Freiheit ist auch die Freiheit der Kinder, die nicht mehr beschult werden und bei denen keine Elternhäuser dahinterstehen, die helfen können.

(Martin Reichardt [AfD]: Die sitzen bei 10 Grad im Klassenraum!)

Freiheit ist auch die Freiheit der alten Menschen, die in den Pflegeheimen nicht mehr besucht werden können. Freiheit ist auch immer die Freiheit der Schwachen und der anderen.

(Beifall bei der CDU/CSU sowie bei Abgeordneten der SPD und des BÜNDNISSES 90/DIE GRÜNEN)

Meine Damen und Herren, in dieser Covid-Pandemie treffe ich nie nur eine Entscheidung für mich selbst. Ich treffe immer auch Entscheidungen für andere mit. Ich treffe immer auch Entscheidungen für die Schwachen mit.

(Zuruf des Abg.
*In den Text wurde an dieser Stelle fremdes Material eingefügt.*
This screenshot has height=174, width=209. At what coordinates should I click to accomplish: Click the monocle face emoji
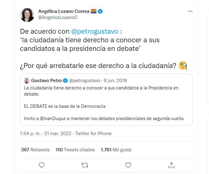coord(184,66)
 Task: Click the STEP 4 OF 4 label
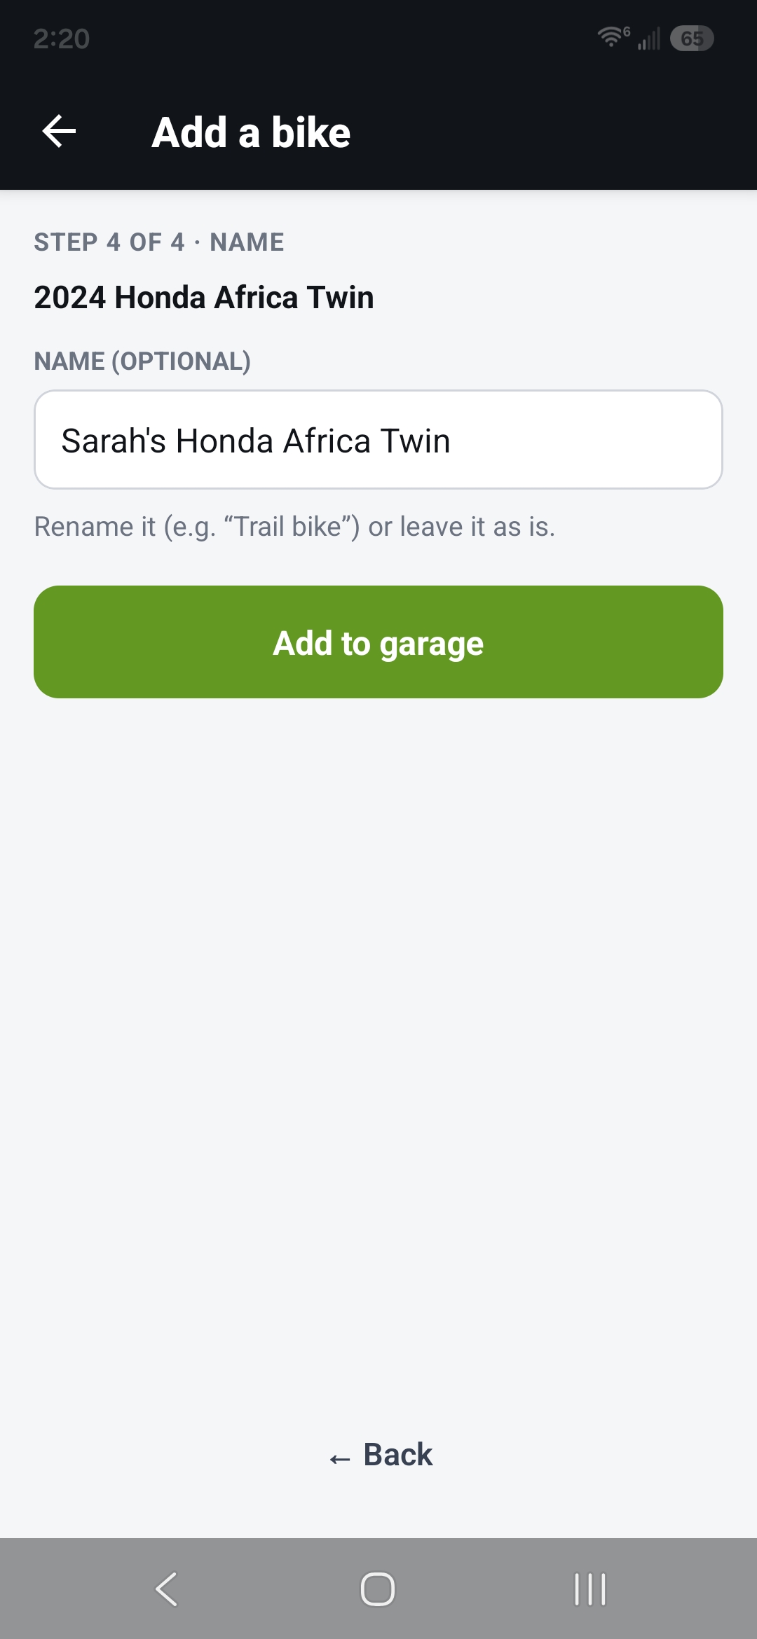(109, 242)
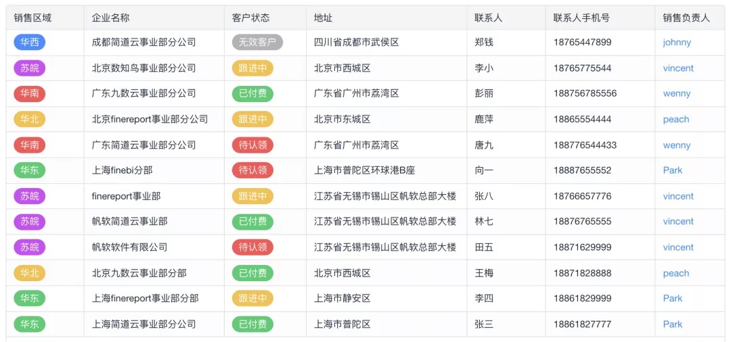
Task: Click 已付费 badge for 广东九数云事业部分公司
Action: click(x=252, y=94)
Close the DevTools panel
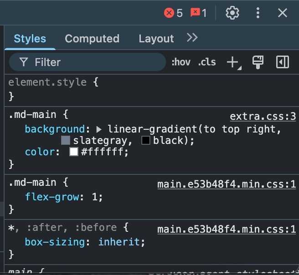 (283, 13)
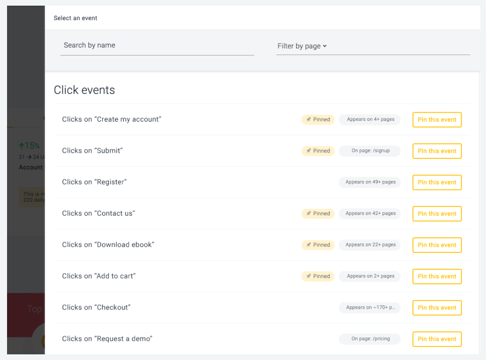Click the "On page: /signup" tag
Viewport: 486px width, 360px height.
370,151
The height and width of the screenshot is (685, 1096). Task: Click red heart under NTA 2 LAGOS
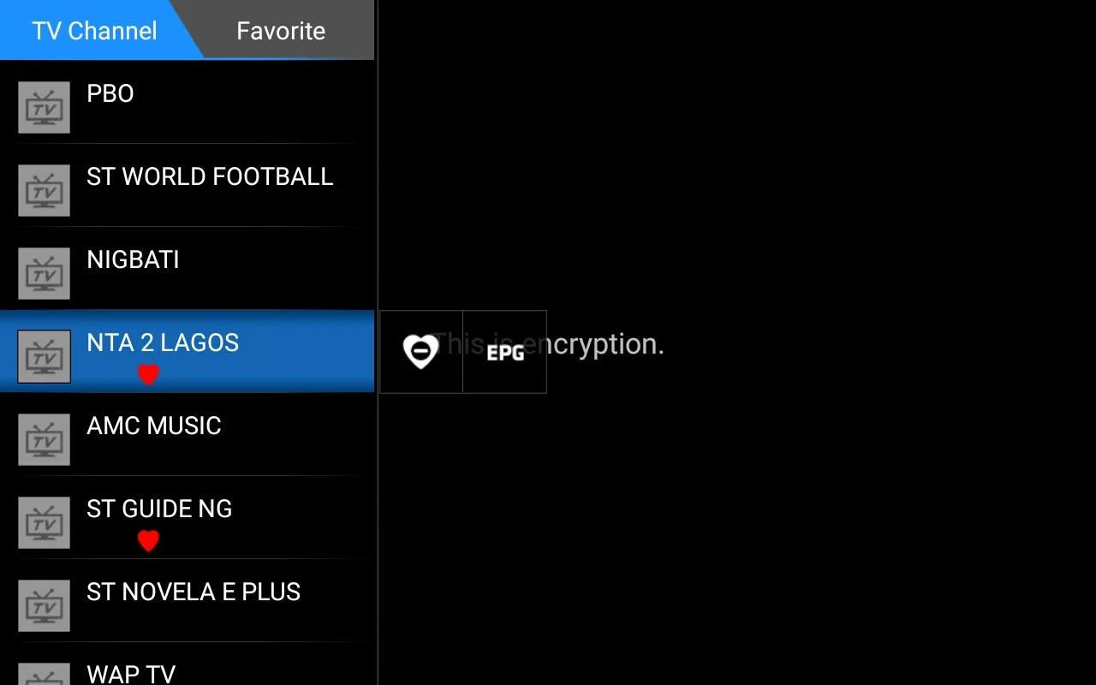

Tino Chrupalla [AfD])

Wer den Freiheitsbegriff darauf reduziert, dass die Starken ihre Freiheit ausüben können, der degeneriert den Freiheitsbegriff zum Recht des Stärkeren, und das ist nicht die Politik der Christlich Demokratischen Union und der Christlich-Sozialen Union.

(Beifall bei der CDU/CSU, der SPD, der LINKEN und dem BÜNDNIS 90/DIE GRÜNEN – Sebastian Münzenmaier [AfD]: So ein Quatsch!)

Ich kann Ihnen eines sagen – das habe ich schon im März gesagt –: Man kann viel korrigieren: Man kann wirtschaftliche Fehler korrigieren, man kann Schließungen korrigieren, vielleicht kann man sogar das korrigieren, was im Bildungssystem falsch läuft. Aber ich möchte eines an dieser Stelle noch mal ganz klar sagen: Der Tod eines Menschen, der Tod eines nahen Angehörigen ist irreversibel.

(Beifall bei der CDU/CSU sowie bei Abgeordneten der SPD und des Abg. Dr. Anton Hofreiter [BÜNDNIS 90/DIE GRÜNEN])

Wenn wir das nicht immer wieder zum Maßstab unseres Handelns machen, dann haben wir unsere Berufung und unsere Aufgabe hier verfehlt.

(Zuruf der Abg. Beatrix von Storch [AfD])

Ich bin der Meinung, dass dieses Parlament der Aufgabe nachgekommen ist, immer wieder auszubalancieren: Was ist an Grundrechtseinschränkungen notwendig, was ist möglich? Es gab darüber viele Diskussionen. Wir sind darüber in einem verstärkten Dialog. Ich bin auch der Meinung, dass die Bundes- und Landesregierungen sehr verantwortungsvoll damit umgegangen sind

(Claudia Roth [Augsburg] [BÜNDNIS 90/DIE GRÜNEN]: Na ja!)

und immer wieder sehr ernsthaft abgewogen haben, was geht und was nicht geht.

(Jan Korte [DIE LINKE]: Das kann man jetzt nicht behaupten in der Allgemeinheit!)

Deswegen unterstützen wir die Bundesregierung und die Landesregierungen auf diesem Weg. Aber das ist kein Blankoscheck; das ist ganz klar. Sie werden natürlich immer wieder auch hier Bericht erstatten müssen. Im Übrigen haben wir als Parlament jederzeit die Möglichkeit, das Infektionsschutzgesetz oder andere Gesetze zu ändern, Verordnungsermächtigungen zu begrenzen und vieles mehr, und dieses Recht, das werden wir uns auch nehmen.

(Jan Korte [DIE LINKE]: Ist mir noch gar nicht aufgefallen!)

Meine Auffassung von Parlamentarismus ist es, die Regierung zu kritisieren, die Regierung zu kontrollieren. Meine Auffassung von Parlamentarismus ist es aber auch, in der größten Krise dieses Landes, in der größten Krise seit 1945, dort, wo es möglich ist, diese Regierung zu unterstützen. Denn eines ist klar: Wenn wir aus dieser Krise herauskommen wollen, dann kriegen wir das nur gemeinsam hin, und das sollte uns in diesen Diskussionen leiten.

(Anhaltender Beifall bei der CDU/CSU – Beifall bei der SPD – Sebastian Münzenmaier [AfD]: Plattitüden!)